Ты тоже для меня всё, — прошептала я. Но он мирно похрапывал.
Я встала, приняла душ, оделась и принесла Джеку завтрак в постель.
Как всегда, он закурил после первого же глотка кофе.
Как ты, пришла в себя? — спросил он.
Знаешь, мир всегда кажется лучше после двенадцати часов сна.
Чертовски верно подмечено. Когда ты теперь собираешься в госпиталь?
Через полчаса. Ты со мной?
У меня утром встреча в Ньюарке…
Что ж, не проблема.
Но ты передай ему от меня наилучшие пожелания. И скажи, что я всегда к его услугам…

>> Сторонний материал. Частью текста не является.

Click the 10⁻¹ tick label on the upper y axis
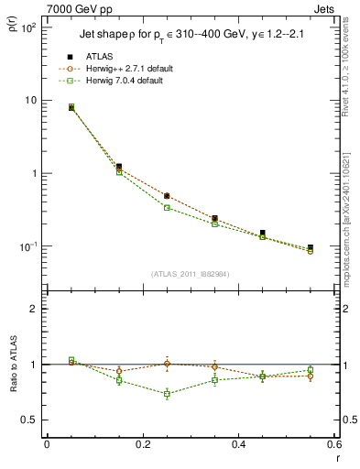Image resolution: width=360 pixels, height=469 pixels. coord(27,246)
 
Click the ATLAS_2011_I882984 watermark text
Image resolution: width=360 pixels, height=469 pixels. coord(191,274)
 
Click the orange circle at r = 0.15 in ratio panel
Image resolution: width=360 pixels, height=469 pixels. coord(118,371)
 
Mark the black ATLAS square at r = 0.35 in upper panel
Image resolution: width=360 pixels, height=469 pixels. coord(214,219)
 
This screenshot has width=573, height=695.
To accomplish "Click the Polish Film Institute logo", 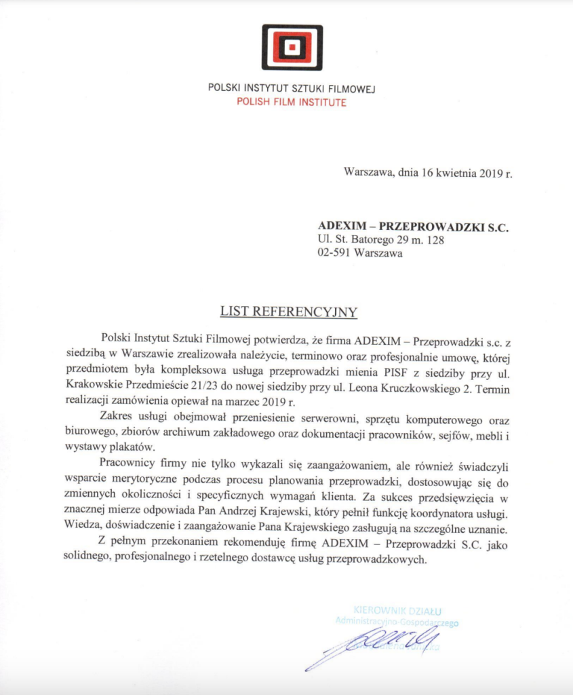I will click(x=292, y=48).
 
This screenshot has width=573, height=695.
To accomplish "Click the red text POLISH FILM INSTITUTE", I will click(x=292, y=102).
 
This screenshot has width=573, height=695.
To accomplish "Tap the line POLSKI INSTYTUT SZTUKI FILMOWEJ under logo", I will click(x=292, y=89).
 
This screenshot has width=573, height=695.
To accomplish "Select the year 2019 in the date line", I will click(x=486, y=172).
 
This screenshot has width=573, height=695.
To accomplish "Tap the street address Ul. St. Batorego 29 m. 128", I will click(x=381, y=240).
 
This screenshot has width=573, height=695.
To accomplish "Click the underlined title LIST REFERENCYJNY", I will click(x=288, y=312).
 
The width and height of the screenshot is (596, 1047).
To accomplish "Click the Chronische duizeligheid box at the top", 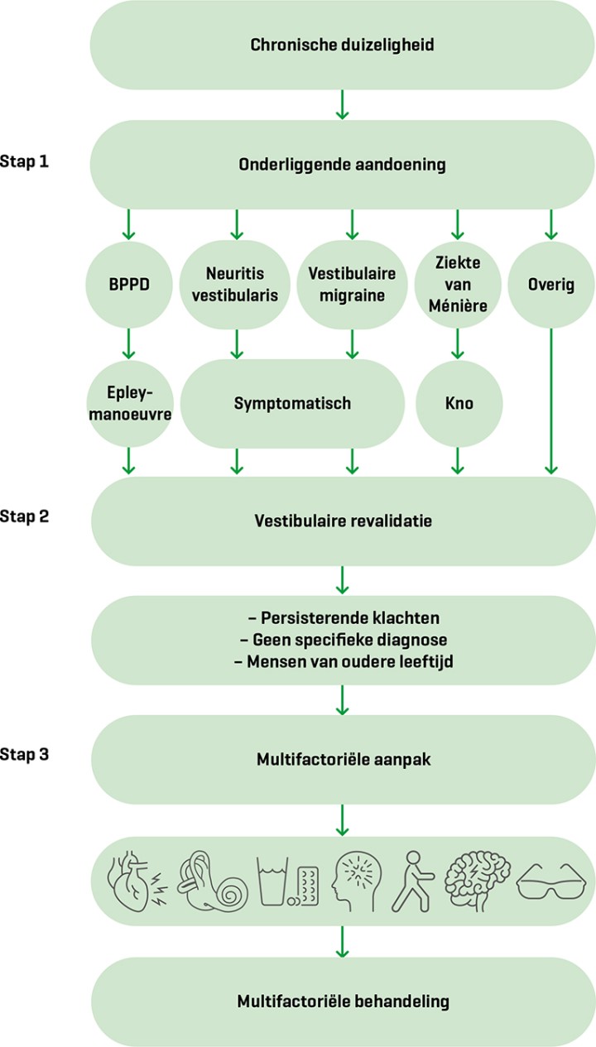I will click(x=342, y=44).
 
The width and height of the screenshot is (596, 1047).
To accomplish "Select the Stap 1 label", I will click(x=25, y=161).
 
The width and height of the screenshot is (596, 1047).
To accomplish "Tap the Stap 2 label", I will click(x=25, y=516).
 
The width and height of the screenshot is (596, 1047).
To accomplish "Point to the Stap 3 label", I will click(x=25, y=755).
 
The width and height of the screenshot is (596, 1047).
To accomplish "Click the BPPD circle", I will click(x=128, y=284).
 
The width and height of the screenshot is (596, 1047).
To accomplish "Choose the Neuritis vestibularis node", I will click(x=236, y=284).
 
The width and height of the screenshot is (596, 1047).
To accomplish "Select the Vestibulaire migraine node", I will click(x=352, y=284).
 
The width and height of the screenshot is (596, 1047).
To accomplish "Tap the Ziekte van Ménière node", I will click(x=456, y=284).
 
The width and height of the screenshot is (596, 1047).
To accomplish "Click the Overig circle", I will click(x=550, y=284).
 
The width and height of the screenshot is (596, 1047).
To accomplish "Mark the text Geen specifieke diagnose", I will click(x=342, y=640).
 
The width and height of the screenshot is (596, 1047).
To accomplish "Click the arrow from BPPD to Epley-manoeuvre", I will click(x=128, y=341).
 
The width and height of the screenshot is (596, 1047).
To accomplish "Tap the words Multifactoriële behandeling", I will click(x=342, y=1001).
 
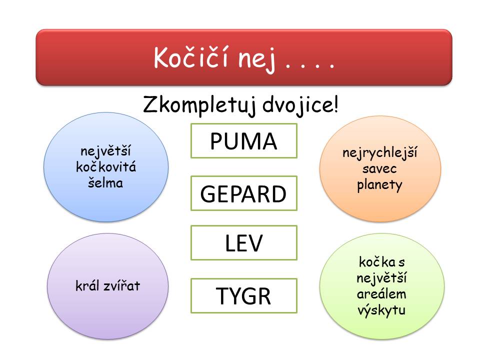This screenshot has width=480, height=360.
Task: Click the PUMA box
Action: pos(244,141)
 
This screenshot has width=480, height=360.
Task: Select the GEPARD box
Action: pos(244,193)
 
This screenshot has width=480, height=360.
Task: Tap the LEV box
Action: pos(244,243)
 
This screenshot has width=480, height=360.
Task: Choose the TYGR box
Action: pos(244,296)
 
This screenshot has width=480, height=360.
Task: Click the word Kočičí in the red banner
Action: pos(190,57)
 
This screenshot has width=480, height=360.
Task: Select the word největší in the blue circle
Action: pos(106,151)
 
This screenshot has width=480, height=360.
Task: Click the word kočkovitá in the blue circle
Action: pos(106,167)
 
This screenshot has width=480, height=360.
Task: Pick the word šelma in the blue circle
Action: pos(106,182)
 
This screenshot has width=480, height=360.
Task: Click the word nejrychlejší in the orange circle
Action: pos(380,152)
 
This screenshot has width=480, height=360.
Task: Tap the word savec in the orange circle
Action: pos(380,168)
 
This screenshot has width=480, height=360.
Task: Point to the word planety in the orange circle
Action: pos(380,185)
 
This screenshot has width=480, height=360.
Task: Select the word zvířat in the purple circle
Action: pos(122,286)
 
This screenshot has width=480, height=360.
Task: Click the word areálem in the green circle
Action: pos(382,294)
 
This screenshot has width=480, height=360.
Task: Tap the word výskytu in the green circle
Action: pos(382,310)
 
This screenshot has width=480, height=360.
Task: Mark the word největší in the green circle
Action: pos(382,278)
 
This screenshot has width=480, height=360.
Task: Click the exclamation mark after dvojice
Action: pos(336,104)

По дороге в госпиталь мне в голову пришла мысль: а ведь Джек сумел выстроить особые отношения с моим братом. С тех пор, как началась вся эта вакханалия с «черными списками», он был безупречно корректен (и великодушен) по отношению к Эрику, при этом сохраняя безопасную дистанцию. Он избегал общения лицом к лицу. Я не винила его в этом… тем более что его имя тоже фигурировало в списках ФБР, где он значился как мой любовник, и он об этом знал. Меня восхищало в нем то, что он остался с Эриком в этот кризисный период… в то время как многие испуганно шарахались от него, отрицая даже факт знакомства.
К моему приходу Эрик уже проснулся. Хотя он по-прежнему выглядел изможденным и больным, на его щеках проступил едва заметный румянец. И соображал он куда лучше, чем вчера.
Я выгляжу так же плохо, как себя чувствую?
Да.
Прямой ответ.
Ты заслуживаешь прямого ответа. Что ты с собой вытворял, черт возьми?
Просто пил много.
И конечно, не ел?
Еда мешает выпивке.
Тебе повезло, что в «Ансонии» дежурил Джо…
Я действительно хотел умереть, Эс.
Не говори так.
Это правда. Я не видел выхода..
Я тебе говорила не раз и повторю снова: ты справишься. Но только при условии, что позволишь мне помочь тебе в этом.